# Exercise requirements:
Copy task, pictures excluded: set down exactly the lines from the one containing "Where should I" to the end of the data below.

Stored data

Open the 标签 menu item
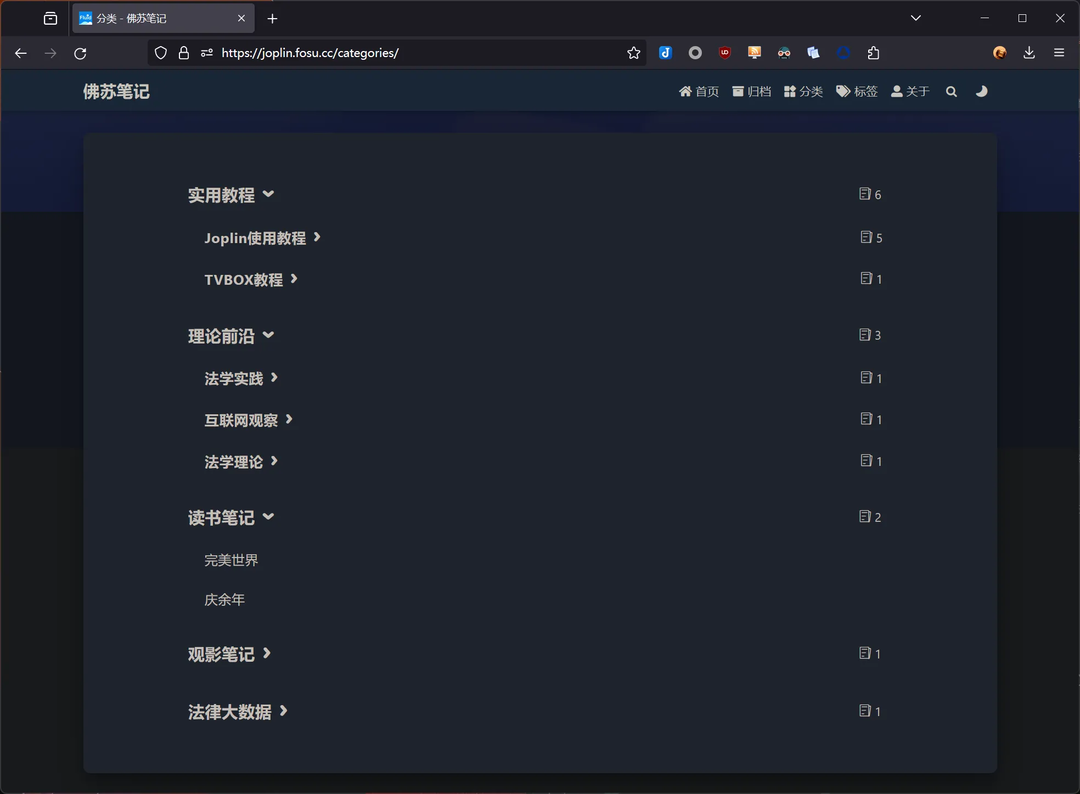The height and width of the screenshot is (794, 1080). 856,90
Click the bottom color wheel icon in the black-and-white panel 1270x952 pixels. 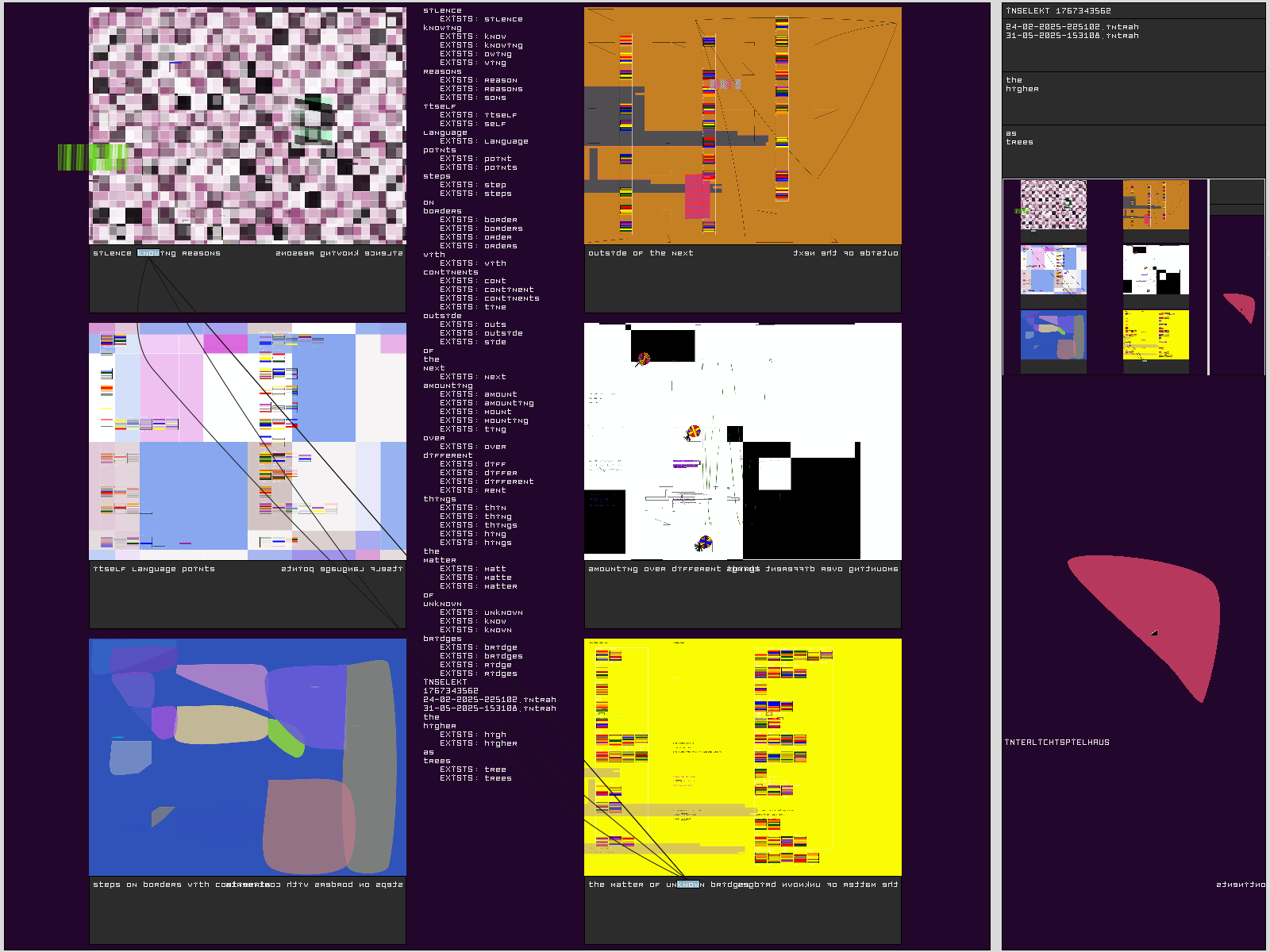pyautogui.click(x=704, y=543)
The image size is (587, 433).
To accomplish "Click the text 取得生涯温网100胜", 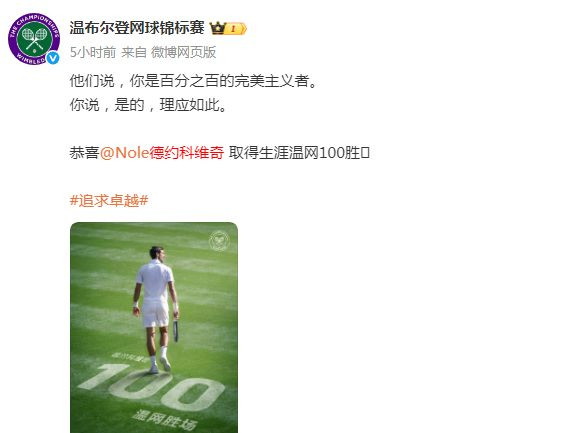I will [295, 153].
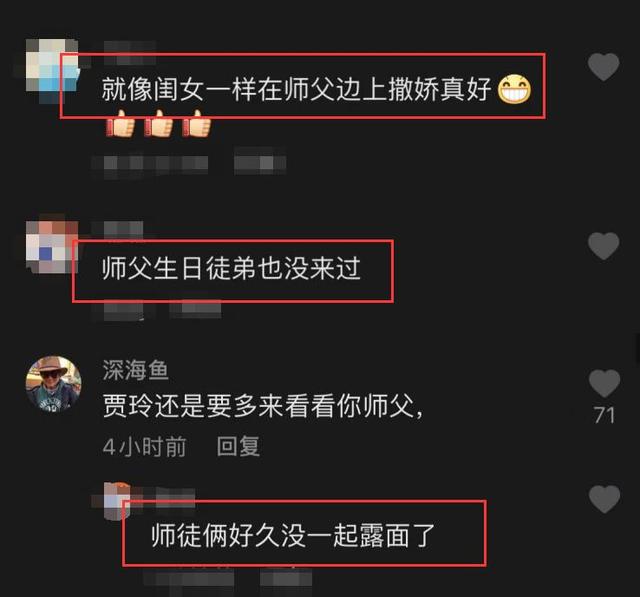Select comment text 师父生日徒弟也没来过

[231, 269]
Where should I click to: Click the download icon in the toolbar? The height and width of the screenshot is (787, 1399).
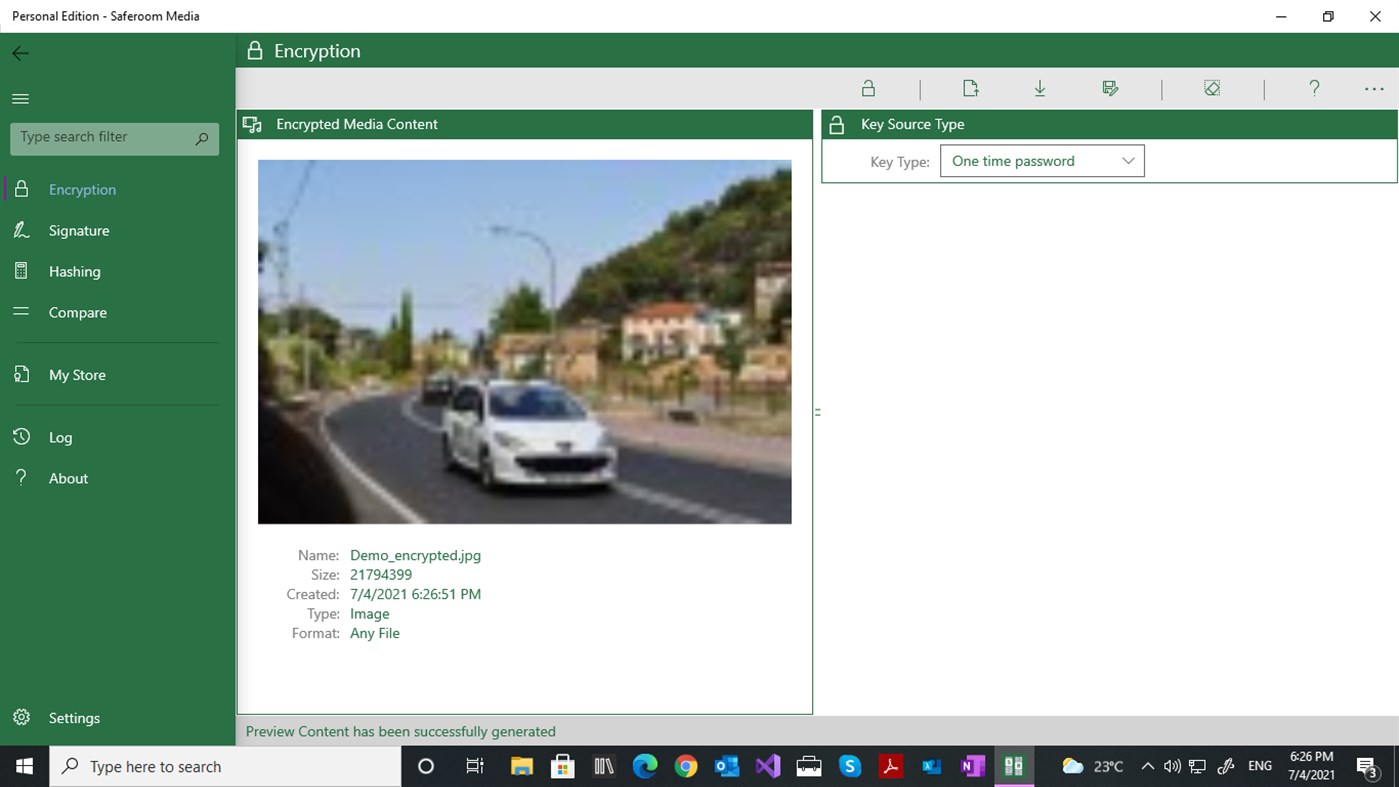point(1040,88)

# Result for this task:
Where should I click to: Click the download icon in the toolbar? The height and width of the screenshot is (787, 1399).
point(1040,88)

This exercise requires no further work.